## Task brief
Find the lines of the listing that contain the string "agent", and return them.

Records to process START

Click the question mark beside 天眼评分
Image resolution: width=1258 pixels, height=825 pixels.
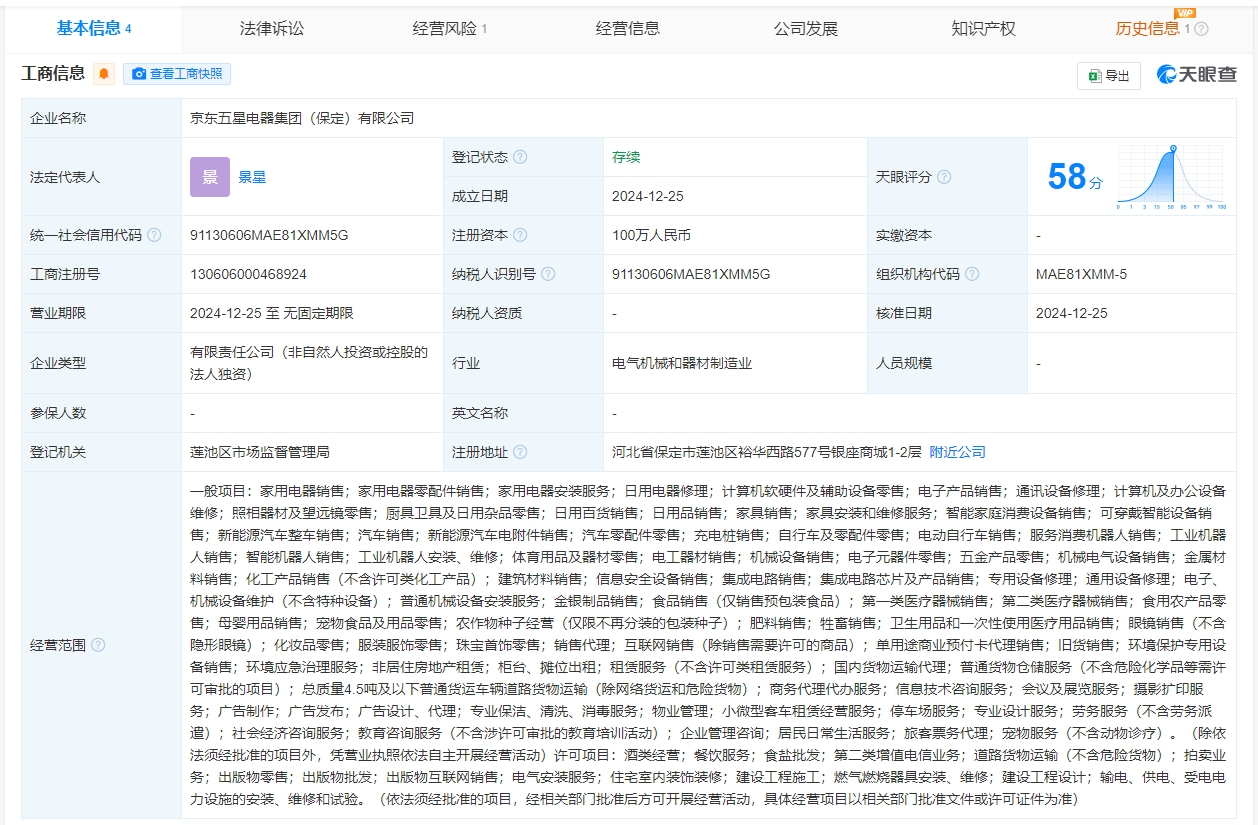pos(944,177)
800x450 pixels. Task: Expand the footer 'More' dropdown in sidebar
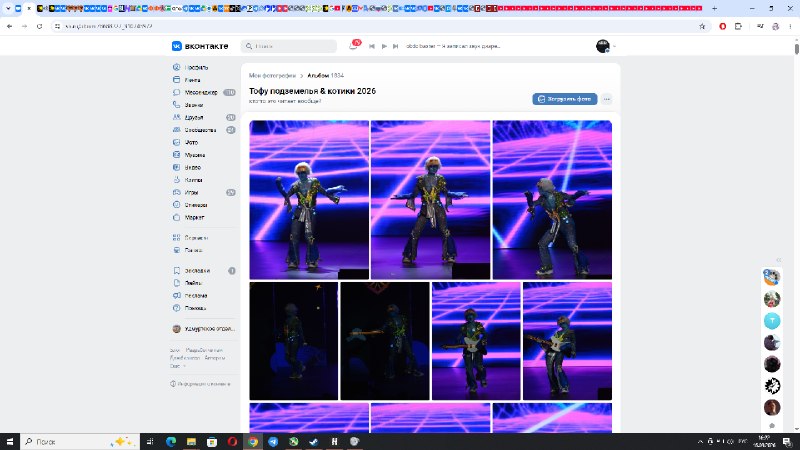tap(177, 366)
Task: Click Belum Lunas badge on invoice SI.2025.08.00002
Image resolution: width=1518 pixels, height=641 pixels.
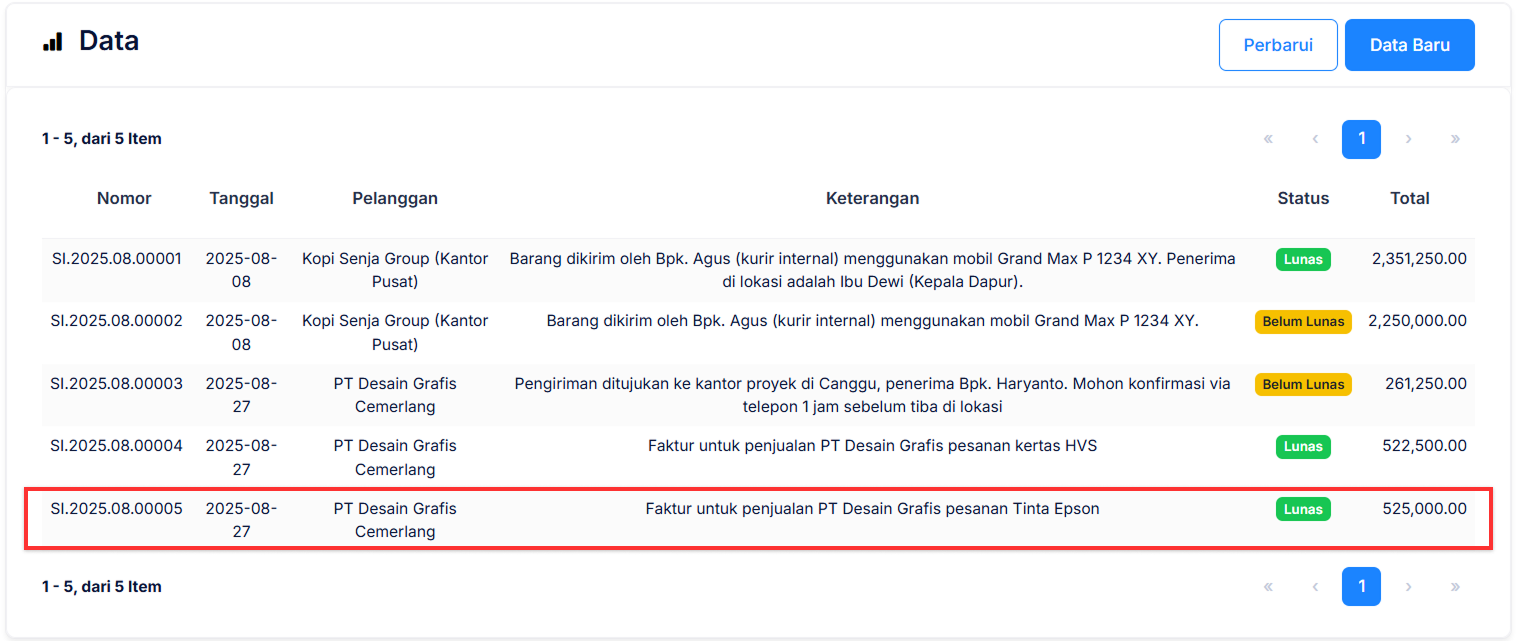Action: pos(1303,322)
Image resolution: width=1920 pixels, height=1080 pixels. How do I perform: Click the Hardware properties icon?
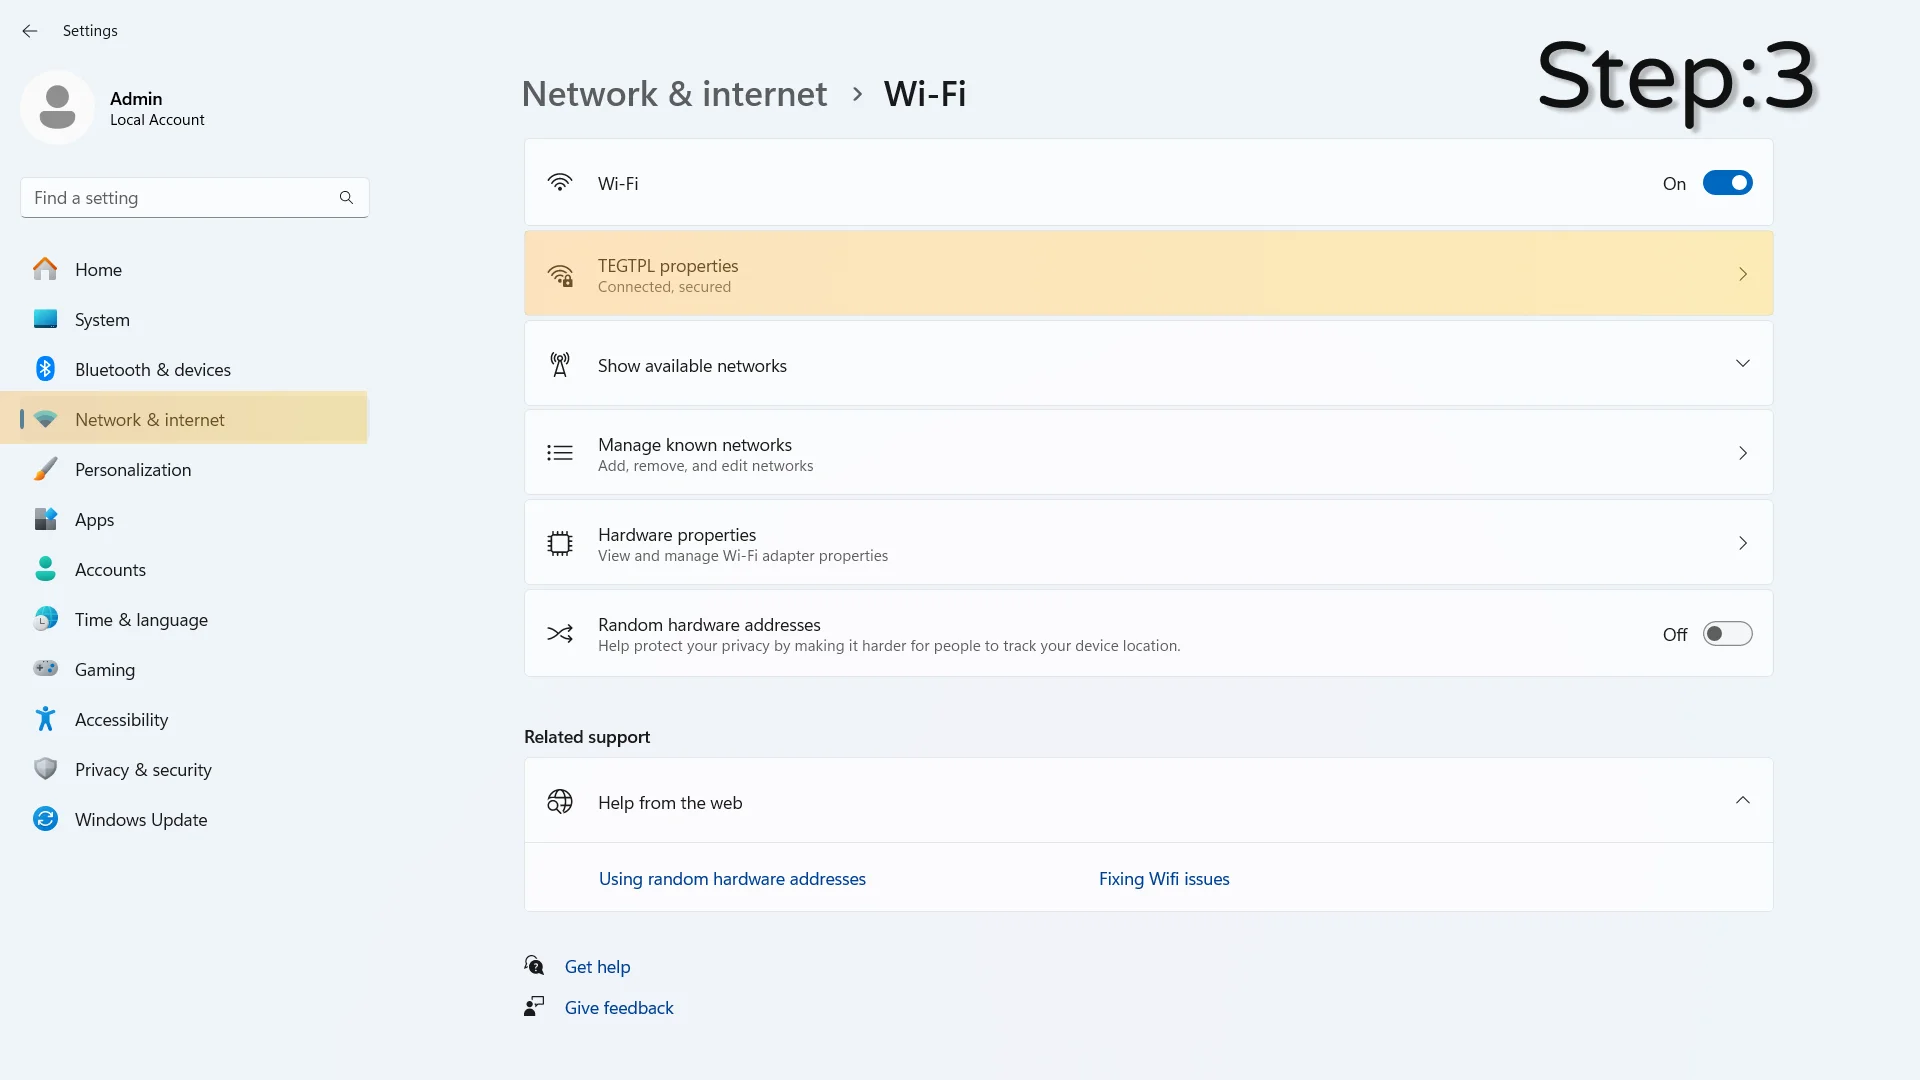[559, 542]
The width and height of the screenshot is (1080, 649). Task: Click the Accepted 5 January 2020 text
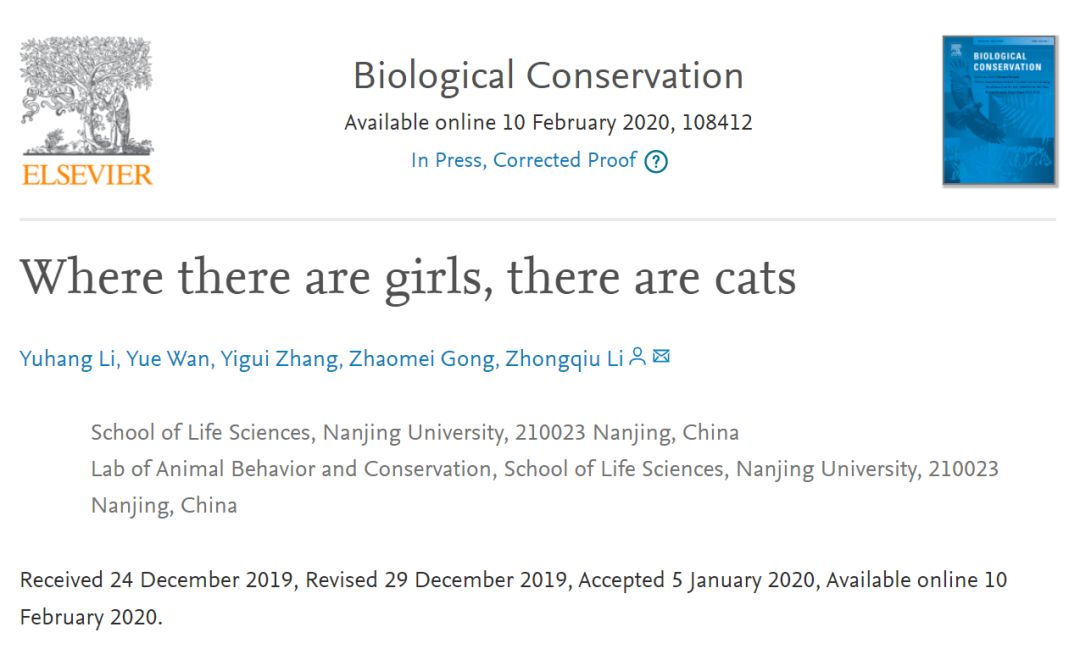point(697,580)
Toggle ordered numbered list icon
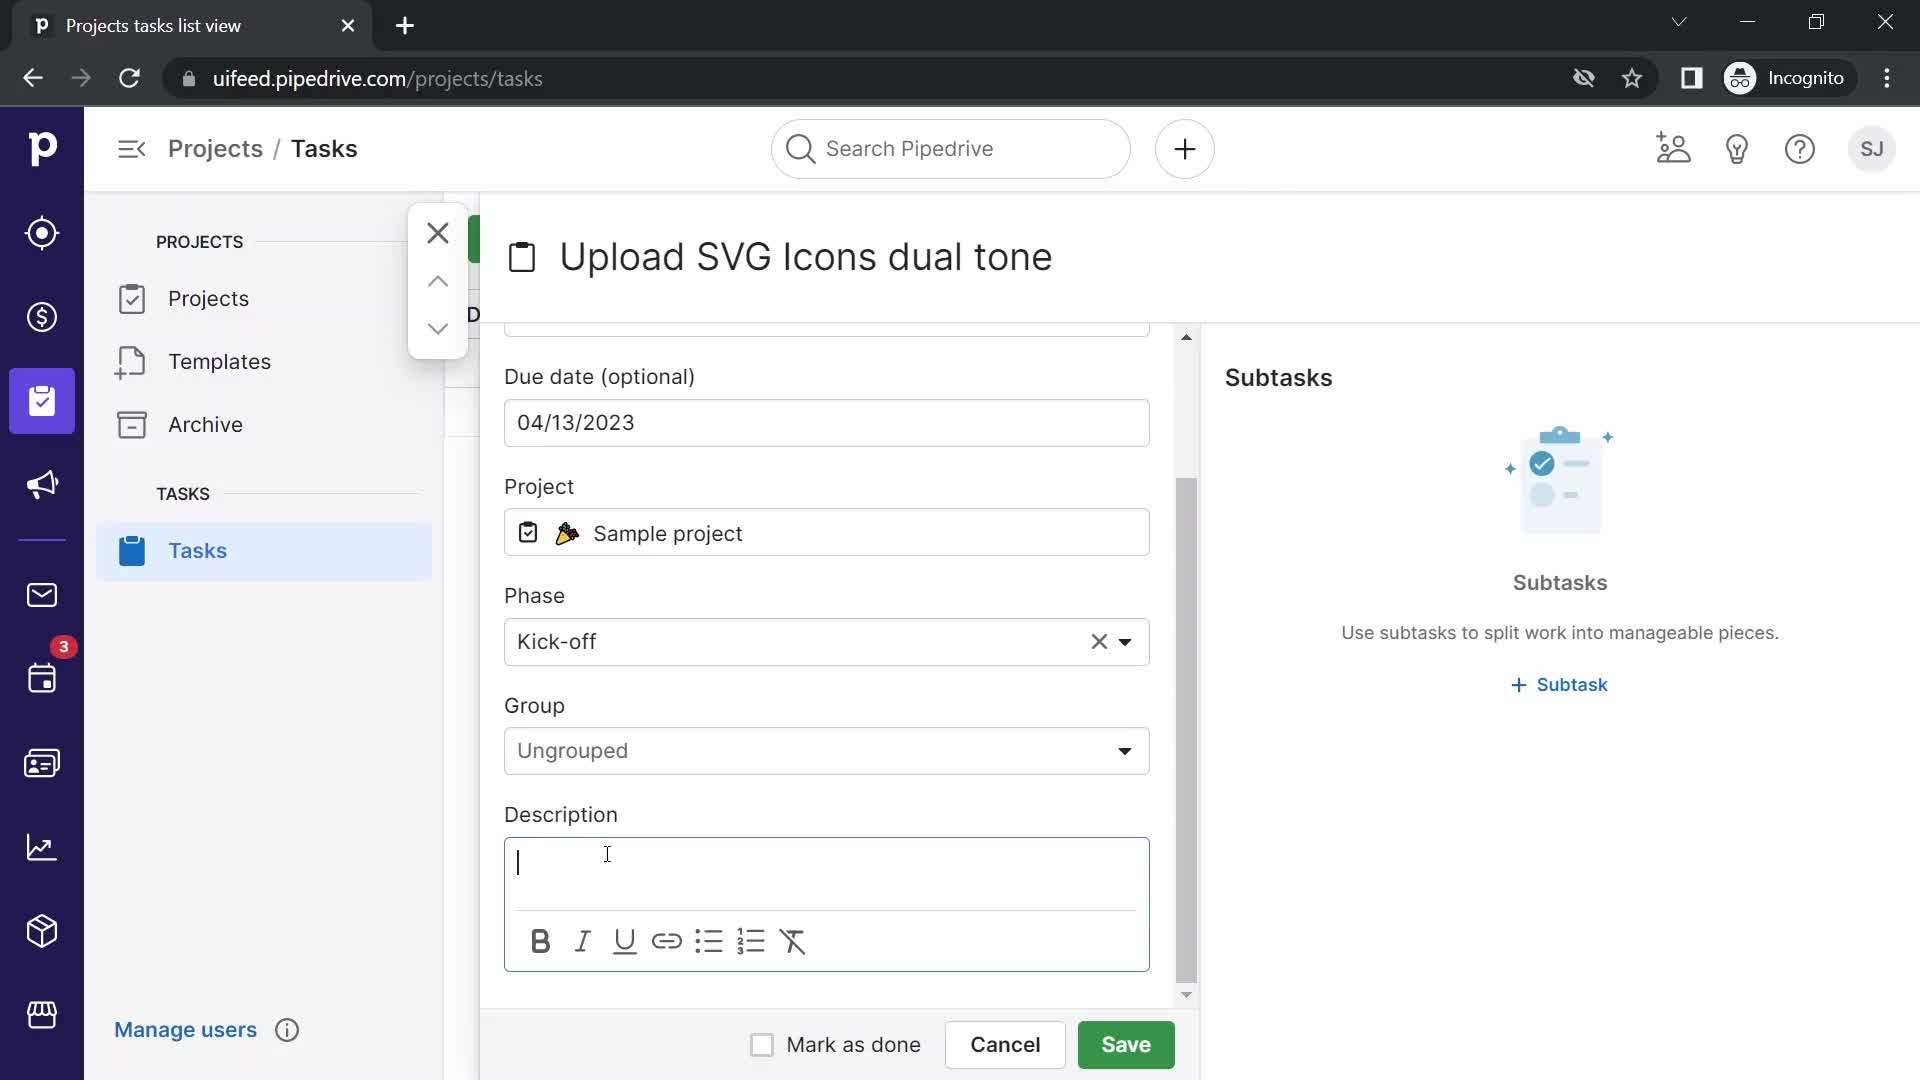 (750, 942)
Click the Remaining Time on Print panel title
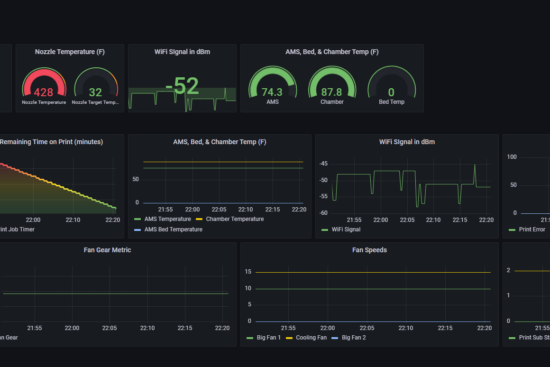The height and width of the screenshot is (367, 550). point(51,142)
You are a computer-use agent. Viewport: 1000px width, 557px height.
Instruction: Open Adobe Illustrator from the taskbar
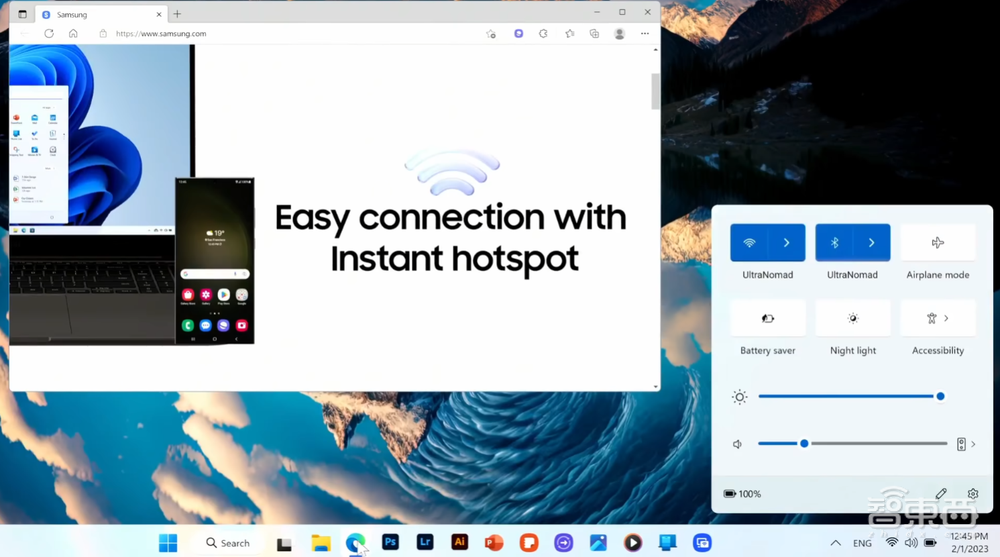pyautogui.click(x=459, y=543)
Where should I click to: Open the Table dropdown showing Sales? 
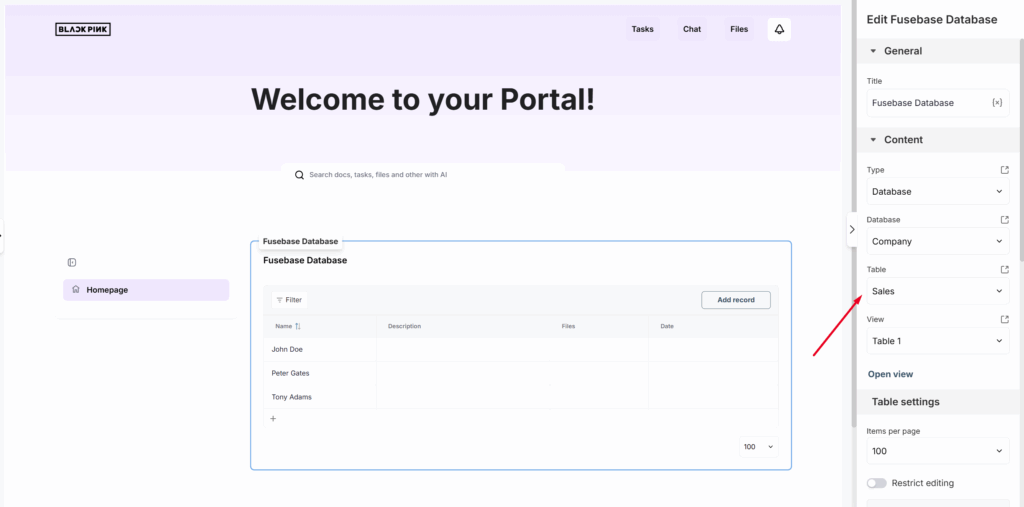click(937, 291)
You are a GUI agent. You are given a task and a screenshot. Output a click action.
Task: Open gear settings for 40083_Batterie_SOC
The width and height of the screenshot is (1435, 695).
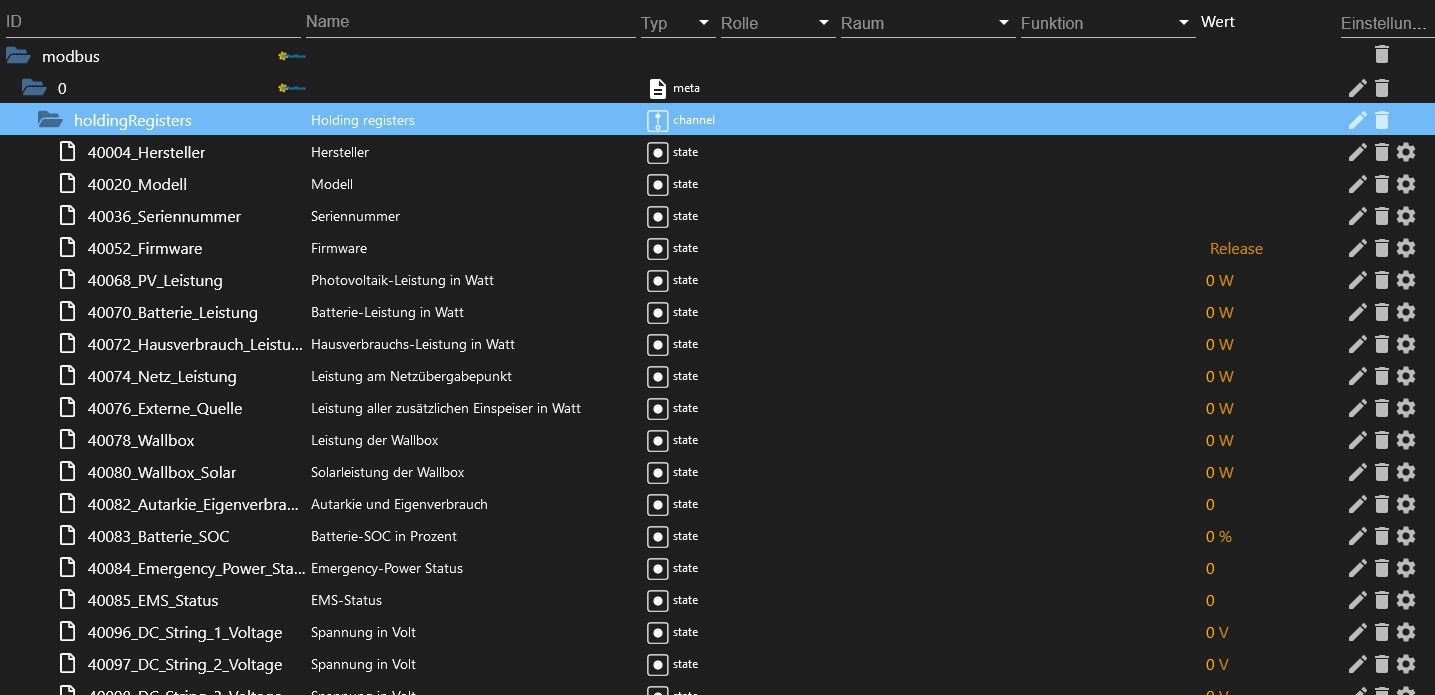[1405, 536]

Records to process END

## Answer to this problem
You are a computer-use agent. Viewport: 1000px width, 557px height.
You are a GUI agent. You are given a task and a screenshot. Output a click action.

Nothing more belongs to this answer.